En ocasiones, estos síntomas van acompañados de una coloración anormal de la uña que, generalmente, presenta un tono más amarillento. Habitualmente, nuestros pacientes nos consultan con frecuencia sobre cuáles son los motivos por los que aparece la retroniquia y en qué consiste su tratamiento.

Lo más frecuente es que la uña se rompa como consecuencia de un golpe o traumatismo fuerte. Cuando una uña se fractura, el organismo trabaja para crear una nueva, que termina empujando la capa fracturada y encarnándola en el dedo por la parte de la cutícula, lo que es realmente doloroso. Puede llegar a crear una infección, en cuyo caso la inflamación iría acompañada de pus. El cambio de coloración se debe a que la uña está muerta, aunque quede sujeta al dedo.

La principal causa de la retroniquia es un golpe fuerte, pero también puede darse el caso de que se produzcan varios golpes suaves continuados. El roce de un zapato al caminar o la utilización de tacones son cuestiones que pueden desencadenar esta dolencia. Quizá por este último motivo, está lesión es más frecuente en mujeres.

Si presentas alguno de los síntomas antes relatado deberías visitar a tu podólogo para que realice un diagnóstico adecuado, con frecuencia este problema se puede confundir con una infección por hongos o cándidas.

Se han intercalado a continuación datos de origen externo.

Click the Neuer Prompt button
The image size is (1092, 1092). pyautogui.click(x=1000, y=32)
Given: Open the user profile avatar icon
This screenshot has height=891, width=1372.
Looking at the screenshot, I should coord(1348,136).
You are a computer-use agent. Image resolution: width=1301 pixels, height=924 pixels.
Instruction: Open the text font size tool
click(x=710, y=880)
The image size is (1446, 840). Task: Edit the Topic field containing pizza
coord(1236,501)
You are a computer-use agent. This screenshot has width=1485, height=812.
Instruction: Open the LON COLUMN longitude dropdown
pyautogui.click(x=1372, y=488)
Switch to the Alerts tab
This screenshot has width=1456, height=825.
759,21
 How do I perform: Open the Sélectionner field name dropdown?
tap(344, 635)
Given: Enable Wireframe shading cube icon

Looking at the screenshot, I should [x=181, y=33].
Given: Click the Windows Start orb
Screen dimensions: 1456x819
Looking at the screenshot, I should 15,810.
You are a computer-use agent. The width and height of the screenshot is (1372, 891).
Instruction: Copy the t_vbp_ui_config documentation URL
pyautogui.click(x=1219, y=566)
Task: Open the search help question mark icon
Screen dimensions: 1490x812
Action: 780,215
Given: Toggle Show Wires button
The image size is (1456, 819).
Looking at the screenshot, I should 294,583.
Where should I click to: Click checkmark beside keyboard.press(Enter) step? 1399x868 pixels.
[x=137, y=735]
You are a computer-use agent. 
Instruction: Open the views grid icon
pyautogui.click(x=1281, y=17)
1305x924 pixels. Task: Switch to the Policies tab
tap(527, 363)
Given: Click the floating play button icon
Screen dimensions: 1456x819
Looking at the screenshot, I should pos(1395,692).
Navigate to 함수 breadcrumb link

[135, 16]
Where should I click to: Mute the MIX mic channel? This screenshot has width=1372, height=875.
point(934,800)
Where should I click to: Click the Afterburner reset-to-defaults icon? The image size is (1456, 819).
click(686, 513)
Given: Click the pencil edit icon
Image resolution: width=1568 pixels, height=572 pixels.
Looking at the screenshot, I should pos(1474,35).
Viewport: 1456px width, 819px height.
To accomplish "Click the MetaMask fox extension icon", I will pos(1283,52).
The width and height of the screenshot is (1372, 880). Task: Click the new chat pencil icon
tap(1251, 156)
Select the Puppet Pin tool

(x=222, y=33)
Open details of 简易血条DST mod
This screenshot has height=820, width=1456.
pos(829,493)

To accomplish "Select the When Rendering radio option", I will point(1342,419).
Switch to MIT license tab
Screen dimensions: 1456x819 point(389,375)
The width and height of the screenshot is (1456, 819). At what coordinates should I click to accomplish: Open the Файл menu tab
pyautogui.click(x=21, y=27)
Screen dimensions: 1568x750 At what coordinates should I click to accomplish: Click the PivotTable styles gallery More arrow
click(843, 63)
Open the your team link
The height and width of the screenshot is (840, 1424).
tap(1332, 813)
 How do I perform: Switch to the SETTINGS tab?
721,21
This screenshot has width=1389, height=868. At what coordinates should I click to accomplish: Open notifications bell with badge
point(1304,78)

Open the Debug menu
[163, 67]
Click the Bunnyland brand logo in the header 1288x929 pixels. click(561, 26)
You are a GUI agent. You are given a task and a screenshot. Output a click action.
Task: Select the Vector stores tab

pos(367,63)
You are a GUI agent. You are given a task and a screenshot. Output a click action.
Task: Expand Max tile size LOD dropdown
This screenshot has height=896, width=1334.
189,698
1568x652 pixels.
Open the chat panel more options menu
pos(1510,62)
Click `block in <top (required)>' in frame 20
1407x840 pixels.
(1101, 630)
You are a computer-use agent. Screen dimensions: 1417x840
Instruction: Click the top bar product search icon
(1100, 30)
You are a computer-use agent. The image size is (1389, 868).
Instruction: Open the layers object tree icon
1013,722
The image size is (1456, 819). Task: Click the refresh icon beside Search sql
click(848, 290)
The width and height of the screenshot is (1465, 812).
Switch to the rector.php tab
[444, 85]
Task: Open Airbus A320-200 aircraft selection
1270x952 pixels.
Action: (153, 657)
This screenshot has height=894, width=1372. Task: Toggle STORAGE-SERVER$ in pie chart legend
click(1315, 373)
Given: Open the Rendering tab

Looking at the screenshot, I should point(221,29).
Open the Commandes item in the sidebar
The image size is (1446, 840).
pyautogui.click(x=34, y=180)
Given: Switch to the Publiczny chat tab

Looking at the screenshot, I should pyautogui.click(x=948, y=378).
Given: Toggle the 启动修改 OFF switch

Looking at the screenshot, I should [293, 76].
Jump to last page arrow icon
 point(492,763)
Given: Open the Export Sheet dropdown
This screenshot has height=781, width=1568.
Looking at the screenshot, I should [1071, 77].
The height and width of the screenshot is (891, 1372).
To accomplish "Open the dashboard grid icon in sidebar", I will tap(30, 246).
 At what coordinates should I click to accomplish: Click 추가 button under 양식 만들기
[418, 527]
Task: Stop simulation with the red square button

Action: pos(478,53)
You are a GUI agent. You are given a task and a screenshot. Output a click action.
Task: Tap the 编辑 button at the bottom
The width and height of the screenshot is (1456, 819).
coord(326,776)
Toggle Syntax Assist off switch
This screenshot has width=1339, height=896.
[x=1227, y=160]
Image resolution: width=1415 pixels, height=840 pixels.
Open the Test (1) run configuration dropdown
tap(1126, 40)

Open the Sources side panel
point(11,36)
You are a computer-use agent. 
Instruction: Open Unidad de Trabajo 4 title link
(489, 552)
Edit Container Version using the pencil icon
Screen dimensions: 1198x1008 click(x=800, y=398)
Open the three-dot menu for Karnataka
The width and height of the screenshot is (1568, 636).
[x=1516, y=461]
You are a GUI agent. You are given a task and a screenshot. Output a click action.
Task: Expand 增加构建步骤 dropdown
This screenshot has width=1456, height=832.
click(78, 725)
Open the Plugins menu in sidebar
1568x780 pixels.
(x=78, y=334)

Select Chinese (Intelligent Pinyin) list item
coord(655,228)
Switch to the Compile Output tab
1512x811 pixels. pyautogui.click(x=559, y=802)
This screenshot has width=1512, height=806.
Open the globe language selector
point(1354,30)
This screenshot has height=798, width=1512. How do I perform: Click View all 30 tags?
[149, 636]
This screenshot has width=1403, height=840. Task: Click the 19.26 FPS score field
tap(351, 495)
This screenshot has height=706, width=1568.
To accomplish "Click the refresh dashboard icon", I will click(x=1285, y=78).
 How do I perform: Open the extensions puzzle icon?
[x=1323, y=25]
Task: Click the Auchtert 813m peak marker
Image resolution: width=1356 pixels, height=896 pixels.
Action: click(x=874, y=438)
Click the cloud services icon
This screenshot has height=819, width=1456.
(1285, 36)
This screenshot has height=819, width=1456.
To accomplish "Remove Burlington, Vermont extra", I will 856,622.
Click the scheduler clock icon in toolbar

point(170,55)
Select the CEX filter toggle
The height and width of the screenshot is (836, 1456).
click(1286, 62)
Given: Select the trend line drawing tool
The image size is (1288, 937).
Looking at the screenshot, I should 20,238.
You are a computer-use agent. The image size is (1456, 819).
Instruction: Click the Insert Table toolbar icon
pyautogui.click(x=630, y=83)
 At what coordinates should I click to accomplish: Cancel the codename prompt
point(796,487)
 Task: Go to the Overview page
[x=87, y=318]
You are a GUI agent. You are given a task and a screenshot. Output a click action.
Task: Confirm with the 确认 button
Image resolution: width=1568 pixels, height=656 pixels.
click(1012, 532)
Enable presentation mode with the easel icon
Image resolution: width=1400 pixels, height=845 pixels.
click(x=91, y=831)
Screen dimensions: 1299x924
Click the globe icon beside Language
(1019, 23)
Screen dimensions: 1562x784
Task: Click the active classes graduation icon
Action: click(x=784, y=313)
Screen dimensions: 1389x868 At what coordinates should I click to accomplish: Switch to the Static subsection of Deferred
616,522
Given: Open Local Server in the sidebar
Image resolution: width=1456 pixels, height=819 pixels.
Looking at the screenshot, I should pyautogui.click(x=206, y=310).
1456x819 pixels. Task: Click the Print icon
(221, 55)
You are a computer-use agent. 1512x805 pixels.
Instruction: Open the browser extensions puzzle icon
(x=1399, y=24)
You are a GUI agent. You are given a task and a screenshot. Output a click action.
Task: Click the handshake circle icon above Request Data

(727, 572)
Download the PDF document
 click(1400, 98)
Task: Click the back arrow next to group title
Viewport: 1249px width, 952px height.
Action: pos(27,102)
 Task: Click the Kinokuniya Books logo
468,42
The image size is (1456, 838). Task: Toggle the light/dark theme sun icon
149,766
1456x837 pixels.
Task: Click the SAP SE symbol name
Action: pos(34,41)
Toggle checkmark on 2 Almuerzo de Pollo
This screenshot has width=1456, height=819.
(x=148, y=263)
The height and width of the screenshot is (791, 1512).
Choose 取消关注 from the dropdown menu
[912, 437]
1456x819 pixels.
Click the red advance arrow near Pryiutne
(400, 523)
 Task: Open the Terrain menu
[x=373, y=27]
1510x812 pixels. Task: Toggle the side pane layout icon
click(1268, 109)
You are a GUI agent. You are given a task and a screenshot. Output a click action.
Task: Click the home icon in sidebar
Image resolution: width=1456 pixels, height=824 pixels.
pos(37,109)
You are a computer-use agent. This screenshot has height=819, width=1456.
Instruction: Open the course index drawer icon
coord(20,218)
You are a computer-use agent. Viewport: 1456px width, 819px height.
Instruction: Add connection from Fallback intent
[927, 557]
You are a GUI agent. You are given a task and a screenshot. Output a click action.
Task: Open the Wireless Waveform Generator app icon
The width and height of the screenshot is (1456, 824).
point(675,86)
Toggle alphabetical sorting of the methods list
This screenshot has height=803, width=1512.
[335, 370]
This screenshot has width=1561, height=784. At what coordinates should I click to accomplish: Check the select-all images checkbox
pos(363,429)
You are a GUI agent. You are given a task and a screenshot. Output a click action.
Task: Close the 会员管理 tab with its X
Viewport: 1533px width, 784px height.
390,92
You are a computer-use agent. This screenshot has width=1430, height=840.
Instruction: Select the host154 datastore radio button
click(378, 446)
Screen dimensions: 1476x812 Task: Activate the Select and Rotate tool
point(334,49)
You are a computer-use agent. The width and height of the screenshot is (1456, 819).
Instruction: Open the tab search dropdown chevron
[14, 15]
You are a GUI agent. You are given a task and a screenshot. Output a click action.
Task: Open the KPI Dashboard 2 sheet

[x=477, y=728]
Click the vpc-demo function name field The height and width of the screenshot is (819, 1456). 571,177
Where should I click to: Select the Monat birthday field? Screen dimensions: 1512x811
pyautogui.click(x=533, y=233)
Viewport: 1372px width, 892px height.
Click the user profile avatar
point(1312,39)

Desde Clínica PodoSalud te contamos que el único tratamiento eficaz para acabar con el dolor y la inflamación es la cirugía del pie, una intervención quirúrgica que nos permitirá eliminar la uña muerta que está incrustada en la zona de la cutícula. Afortunadamente, las molestias desaparecen rápidamente con la operación y el problema remite. Para la intervención se empleará anestesia local y la recuperación será, prácticamente, inmediata.